The world's largest cryptocurrency has jumped more than 40 per cent already this year, fuelled in part by the successful launch of US exchange-traded funds holding the coins that have attracted more than $6 billion since they began trading on January 11.

Bitcoin last traded at $60,000 in November 2021, after reaching a high of almost $69,000 that same month. As of 6pm UAE time on Wednesday, Bitcoin was up 6.24 per cent at $60,645.61.

“It’s pretty nuts,” said Ryan Kim, head of derivatives at digital-asset prime broker FalconX.

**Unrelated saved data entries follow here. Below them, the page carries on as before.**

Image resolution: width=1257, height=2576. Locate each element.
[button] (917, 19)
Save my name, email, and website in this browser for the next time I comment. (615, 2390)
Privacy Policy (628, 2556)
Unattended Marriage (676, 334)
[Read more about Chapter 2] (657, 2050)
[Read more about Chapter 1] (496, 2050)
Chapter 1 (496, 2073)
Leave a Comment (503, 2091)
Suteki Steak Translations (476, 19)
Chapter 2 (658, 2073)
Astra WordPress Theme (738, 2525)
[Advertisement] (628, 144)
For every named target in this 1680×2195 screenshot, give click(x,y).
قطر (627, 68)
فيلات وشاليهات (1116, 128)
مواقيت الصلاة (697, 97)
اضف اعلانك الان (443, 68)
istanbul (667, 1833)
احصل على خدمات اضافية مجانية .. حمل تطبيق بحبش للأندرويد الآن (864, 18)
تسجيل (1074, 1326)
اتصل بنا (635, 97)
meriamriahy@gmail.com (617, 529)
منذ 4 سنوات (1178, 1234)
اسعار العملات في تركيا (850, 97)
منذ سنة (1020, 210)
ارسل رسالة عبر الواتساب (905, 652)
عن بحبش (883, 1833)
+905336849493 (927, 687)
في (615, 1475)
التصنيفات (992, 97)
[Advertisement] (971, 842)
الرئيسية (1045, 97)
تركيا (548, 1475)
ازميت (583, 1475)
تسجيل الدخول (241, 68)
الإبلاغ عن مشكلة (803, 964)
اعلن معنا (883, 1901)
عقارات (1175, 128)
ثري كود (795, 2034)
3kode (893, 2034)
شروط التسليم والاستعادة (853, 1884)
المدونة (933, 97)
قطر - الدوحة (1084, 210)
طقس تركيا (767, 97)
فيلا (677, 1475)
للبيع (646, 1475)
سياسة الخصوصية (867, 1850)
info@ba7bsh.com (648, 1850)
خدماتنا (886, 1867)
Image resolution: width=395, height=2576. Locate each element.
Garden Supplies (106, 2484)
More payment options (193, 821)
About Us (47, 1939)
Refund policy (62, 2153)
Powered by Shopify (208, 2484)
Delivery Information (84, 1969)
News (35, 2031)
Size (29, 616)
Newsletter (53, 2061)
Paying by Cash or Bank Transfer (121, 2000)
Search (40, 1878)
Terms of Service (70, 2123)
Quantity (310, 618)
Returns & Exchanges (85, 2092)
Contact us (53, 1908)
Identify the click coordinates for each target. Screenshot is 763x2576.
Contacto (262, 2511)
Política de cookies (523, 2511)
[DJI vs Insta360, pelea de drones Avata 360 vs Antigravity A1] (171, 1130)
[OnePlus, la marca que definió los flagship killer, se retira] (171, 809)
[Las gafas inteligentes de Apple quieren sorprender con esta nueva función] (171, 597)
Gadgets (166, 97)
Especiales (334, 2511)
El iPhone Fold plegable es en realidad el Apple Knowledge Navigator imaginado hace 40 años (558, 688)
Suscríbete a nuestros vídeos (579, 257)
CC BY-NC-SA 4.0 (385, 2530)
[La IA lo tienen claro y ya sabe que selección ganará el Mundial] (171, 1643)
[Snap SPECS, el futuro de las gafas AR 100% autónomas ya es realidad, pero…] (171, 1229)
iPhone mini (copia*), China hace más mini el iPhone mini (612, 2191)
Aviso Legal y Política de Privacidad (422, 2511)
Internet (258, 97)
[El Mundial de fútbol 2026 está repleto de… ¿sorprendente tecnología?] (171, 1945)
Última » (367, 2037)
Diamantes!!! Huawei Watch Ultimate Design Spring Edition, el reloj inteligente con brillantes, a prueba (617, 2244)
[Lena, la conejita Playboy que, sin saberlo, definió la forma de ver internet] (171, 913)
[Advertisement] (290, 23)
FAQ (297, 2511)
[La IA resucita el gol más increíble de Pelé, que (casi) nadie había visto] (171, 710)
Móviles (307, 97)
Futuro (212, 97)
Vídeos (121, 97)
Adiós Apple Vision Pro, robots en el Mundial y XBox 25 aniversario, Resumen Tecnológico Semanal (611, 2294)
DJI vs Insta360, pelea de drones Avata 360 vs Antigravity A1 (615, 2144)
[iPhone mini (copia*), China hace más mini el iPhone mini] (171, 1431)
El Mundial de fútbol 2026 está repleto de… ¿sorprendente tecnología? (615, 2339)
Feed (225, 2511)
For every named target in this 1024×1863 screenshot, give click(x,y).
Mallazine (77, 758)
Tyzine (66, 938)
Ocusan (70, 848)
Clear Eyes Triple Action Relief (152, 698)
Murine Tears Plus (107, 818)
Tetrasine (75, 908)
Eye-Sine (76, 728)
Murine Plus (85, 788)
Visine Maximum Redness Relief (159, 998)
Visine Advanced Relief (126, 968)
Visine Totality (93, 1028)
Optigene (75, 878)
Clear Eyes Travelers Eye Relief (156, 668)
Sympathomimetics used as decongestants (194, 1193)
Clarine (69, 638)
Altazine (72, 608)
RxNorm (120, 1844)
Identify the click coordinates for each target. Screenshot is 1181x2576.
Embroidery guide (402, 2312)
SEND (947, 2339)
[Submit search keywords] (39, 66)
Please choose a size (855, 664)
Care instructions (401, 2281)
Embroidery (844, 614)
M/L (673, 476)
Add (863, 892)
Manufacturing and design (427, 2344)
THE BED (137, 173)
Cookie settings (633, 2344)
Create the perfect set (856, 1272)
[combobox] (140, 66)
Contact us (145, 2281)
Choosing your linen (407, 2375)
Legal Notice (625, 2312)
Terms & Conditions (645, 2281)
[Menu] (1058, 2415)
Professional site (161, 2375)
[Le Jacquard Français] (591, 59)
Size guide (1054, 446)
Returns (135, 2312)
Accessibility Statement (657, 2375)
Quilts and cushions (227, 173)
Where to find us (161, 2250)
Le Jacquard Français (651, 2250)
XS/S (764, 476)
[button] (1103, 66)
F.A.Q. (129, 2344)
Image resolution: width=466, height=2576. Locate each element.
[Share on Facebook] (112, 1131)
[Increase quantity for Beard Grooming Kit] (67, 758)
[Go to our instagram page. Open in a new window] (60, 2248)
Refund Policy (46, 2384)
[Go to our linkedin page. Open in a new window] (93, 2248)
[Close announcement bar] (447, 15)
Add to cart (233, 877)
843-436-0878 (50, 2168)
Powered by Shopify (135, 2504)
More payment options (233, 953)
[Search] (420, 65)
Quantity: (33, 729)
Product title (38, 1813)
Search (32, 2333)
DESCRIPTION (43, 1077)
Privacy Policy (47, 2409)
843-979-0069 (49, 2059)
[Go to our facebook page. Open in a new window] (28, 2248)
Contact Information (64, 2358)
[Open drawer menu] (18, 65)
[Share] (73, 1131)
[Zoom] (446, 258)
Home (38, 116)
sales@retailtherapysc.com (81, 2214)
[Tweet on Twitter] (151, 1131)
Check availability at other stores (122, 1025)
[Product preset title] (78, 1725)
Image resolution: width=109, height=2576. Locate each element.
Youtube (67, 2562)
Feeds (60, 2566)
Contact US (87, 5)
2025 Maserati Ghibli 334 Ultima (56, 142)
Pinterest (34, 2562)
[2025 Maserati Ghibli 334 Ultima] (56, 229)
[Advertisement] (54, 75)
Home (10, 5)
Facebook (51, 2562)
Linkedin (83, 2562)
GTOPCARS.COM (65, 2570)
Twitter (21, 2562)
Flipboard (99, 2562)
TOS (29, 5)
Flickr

An imminent reduction in Bitcoin’s supply growth, known as the halving, is adding to the optimistic sentiment. That has helped to extend a prolonged rally that has also stoked speculative appetite for smaller tokens such as Ether and Dogecoin.

Bitcoin has more than tripled in value since the start of last year, climbing back from a 64 per cent plunge in 2022, in a remarkable comeback from a series of crypto-industry scandals and bankruptcies that raised questions about the viability of digital assets.

Digital tokens are buoyant even though investors have pared back expectations for looser monetary policy this year, demonstrated by a rise in US Treasury yields. Bitcoin has been outperforming traditional assets such as stocks and gold this year.

“This reversal is all the more impressive in the light of central banks signalling they intend to keep rates high a while longer, eroding the theory that the next crypto bull would be driven by dropping interest rates,” said Michael Safai, co-founder at quantitative trading firm Dexterity Capital.

The massive inflows into Bitcoin ETFs have prompted some industry watchers to warn of a looming supply squeeze as new coins from miners cannot keep up with demand.

Eighty per cent of Bitcoin’s supply has not changed hands in the past six months, potentially exacerbating the squeeze and adding to the upwards price pressure, analysts have said.